Alternatively Fiona Meaghers skeletal dresses made from cast lids
or stoppers are conceived as packaging for the body. In very
different ways both Eileen Newells sensitively modelled heads and
Valeria Merlos Spoon Woman draw on classical sources to convey a
poignant sense of human vulnerability.
Porcelain
Every kind of ceramic body is covered in the many different techniques
represented but there is one material which deserves a special mention
for its significance to so many of the artists. Porcelain, long associated
with expensive tableware and ornaments, is now revealing a remarkable
versatility. To give two examples, Liz Monk manipulates slabs of porcelain
to create serene forms that convey the delicacy and plasticity of the
material while Terence Casey models and uses it as a casting slip to freeze
a moment in time and capture the process of death and decay.
Technicalities
Of the major forming techniques throwing is represented by a number of
artists mainly to deploy the vitality and dynamic of spinning clay, as
in Kiya Nancarrows vigorous sculptures or Geoff Wilcocks delicately
striated vessels. However, it would be difficult to derive any evidence
from this exhibition of a return to throwing as Alison Britton has recently
reported.1 Hand-building, coiling and modelling are used but mainly as
a means to an end. With a few exceptions, such as Taryn Childs, they are
not central to the interpretation. The most frequently used technique
is one that has not traditionally been used by ceramic artists but has
gained in status over the last decade. The supposedly industrial techniques
of slip-casting and press moulding are widely used, sometimes with an
ironic reference to the factory process. Examples include Paul McAllister,
Fiona Meagher or Hanne Rysgaard whose stackable tableware carries multiple
messages: functionality, Tupperware, stylish Danish design and downmarket
Englishness in the chintzy transfer prints applied in bands to the pristine
white surfaces.

**Data extract**
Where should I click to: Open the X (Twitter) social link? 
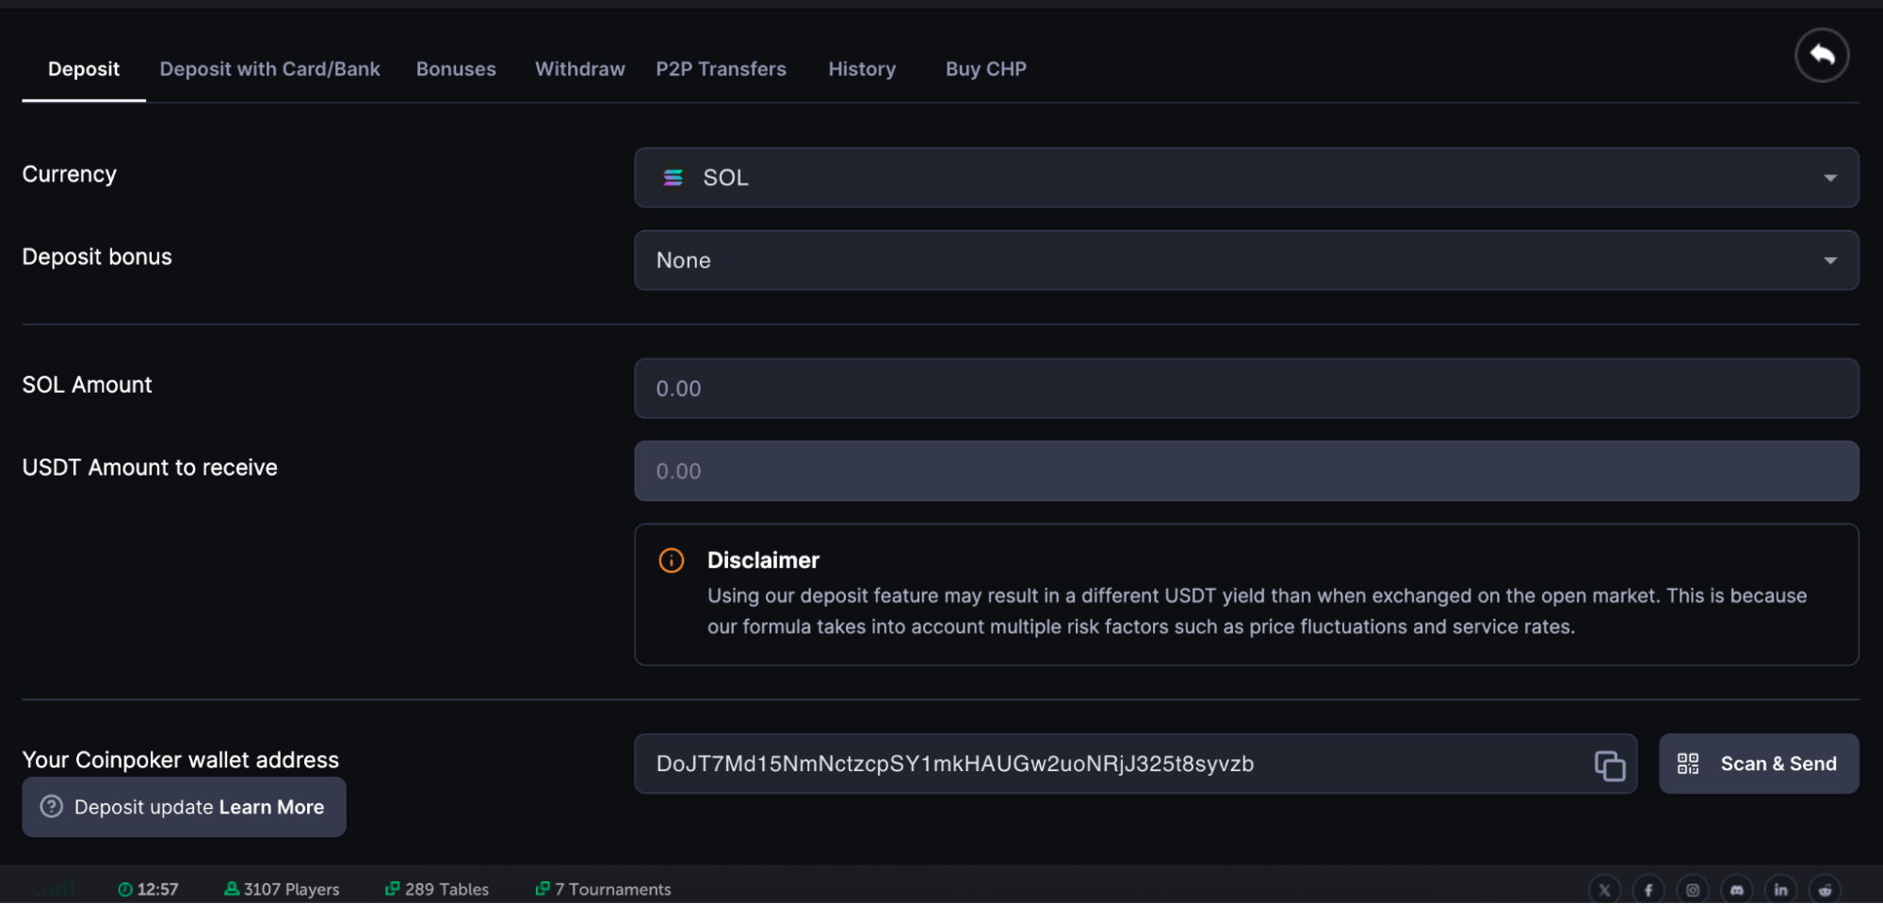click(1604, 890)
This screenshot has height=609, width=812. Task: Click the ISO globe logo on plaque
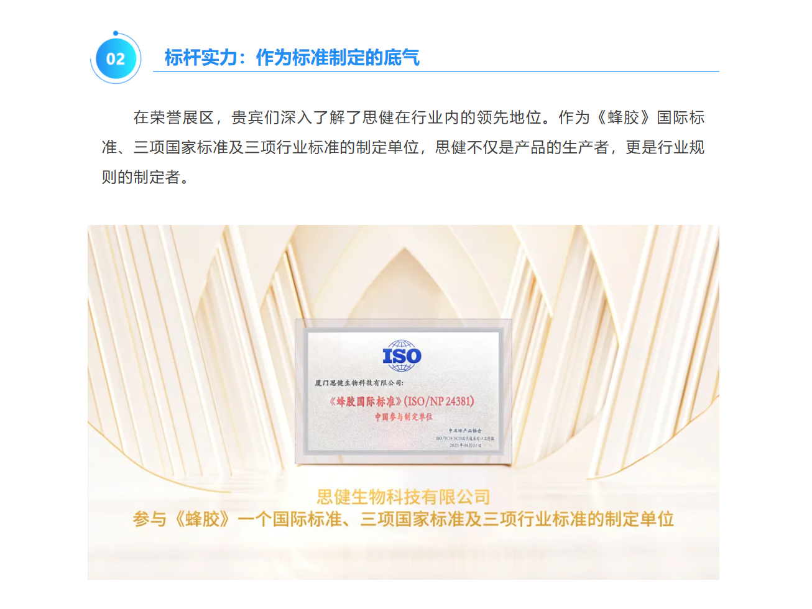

**Written instruction 1**
In the ceramics exhibition text, whose stackable tableware is said to carry multiple messages?
**Written instruction 2**
Pick up the ceramics exhibition text after its last sentence and keep writing it.

**Exercise answer 1**
Hanne Rysgaard's.

**Exercise answer 2**
Potters pyromania is little in evidence and few lay much emphasis
on firing. Marian Andersons installation, however, incorporates
four different firing techniques to create difference in the
slip-cast porcelain balls that are the basic element in her work. Simple
forms create a rich aesthetic effect and open themselves up to abundant
avenues of thought suggested in the poem that accompanies the work.
Significant Form
What can this exhibition tell us about the concerns of recent graduates
and ceramic artists launching their careers at the beginning of the third
millennium? The oriental influence has largely disappeared from the field,
and specific cultural and historical references are only occasional players;
post-modernism is side-lined. But I think I might propose a category of
New Modernism and taking this even further consider Clive
Bells phrase Significant Form.2 The aspiration for many
of these ceramic artists is to create a ceramic work that communicates
existential meanings - abstract ideas, feelings, memories or personal
identity. The vehicle may be abstract sculpture, vessel, stylised figure
or conceptual domestic object but the intention is to convey a deeper,
dare I say, spiritual content.
1 Alison Britton Overthrowing Tradition, a talk at Camberwell
College of Arts, Jan. 2001. See Interpreting Ceramics, Issue 002: www.uwic.ac.uk/ICRC.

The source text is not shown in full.